Sustainability and Interreligious Dialogue
Tatay, Jaime & Devitt, Catherine2017
In the wake of the promulgation of encyclical Laudato si’ (Pope Francis, 2015), there has been a renewed interest in the role religions and Faith-Based Organizations can play in fostering sustainability, as well as in the possibilities and limits of interreligious dialogue related to the achievement of the Sustainable Development Goals defined in the UN Agenda 2030 and the Paris Climate Accord. This article claims that a growing interreligious discursive convergence on ecology has its roots in the acknowledgment of a set of ecological meta-problems, rather than in a common, single meta-narrative.
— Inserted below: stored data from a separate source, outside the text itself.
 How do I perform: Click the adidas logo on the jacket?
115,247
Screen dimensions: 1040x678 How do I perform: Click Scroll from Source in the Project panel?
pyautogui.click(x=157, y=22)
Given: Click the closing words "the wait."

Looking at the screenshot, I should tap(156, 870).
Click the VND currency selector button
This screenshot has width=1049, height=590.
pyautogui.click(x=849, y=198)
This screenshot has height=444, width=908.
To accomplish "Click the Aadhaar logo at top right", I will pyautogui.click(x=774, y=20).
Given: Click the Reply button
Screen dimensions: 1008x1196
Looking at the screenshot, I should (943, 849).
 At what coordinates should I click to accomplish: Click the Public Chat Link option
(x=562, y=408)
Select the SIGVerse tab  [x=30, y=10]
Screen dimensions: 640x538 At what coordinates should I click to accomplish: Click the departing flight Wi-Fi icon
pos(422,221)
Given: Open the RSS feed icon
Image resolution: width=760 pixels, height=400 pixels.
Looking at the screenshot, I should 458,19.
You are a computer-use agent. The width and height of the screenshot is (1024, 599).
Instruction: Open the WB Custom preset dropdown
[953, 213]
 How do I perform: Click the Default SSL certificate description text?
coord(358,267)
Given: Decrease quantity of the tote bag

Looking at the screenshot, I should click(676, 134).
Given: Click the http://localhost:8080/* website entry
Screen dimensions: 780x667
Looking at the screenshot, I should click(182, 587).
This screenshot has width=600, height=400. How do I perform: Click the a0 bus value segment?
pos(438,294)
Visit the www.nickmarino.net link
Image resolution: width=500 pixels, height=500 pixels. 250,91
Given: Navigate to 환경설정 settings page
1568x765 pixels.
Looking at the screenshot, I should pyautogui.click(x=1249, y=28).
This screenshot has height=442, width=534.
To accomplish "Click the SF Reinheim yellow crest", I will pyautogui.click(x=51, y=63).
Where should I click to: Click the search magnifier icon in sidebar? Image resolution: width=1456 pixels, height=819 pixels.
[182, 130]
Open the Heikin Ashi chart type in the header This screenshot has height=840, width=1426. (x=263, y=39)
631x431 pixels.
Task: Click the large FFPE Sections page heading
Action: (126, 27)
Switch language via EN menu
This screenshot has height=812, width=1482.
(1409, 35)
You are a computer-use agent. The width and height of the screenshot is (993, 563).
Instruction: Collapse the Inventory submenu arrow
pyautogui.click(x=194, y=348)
The emergence of distinctive inter-denominational and interreligious discourses is increasingly shaping a shared, pluralistic narrative grounded in social justice, care for creation and intergenerational solidarity. Moreover, religious organisations are already bringing an integral, holistic perspective to the socio-environmental debate, filling in an interstitial place in the sustainability arena, while performing four key functions: bridging, binding, deepening and sustaining. The medium and long-term impact of the recent interreligious discursive convergence in catalyzing action and bringing behavioral change on ecological matters still lacks, however, a robust, evidence-based analysis.
Reference
Tatay, Jaime & Devitt, Catherine, Sustainability and Interreligious Dialogue, in ISLAMOCHRISTIANA 43 (2017) 123–139.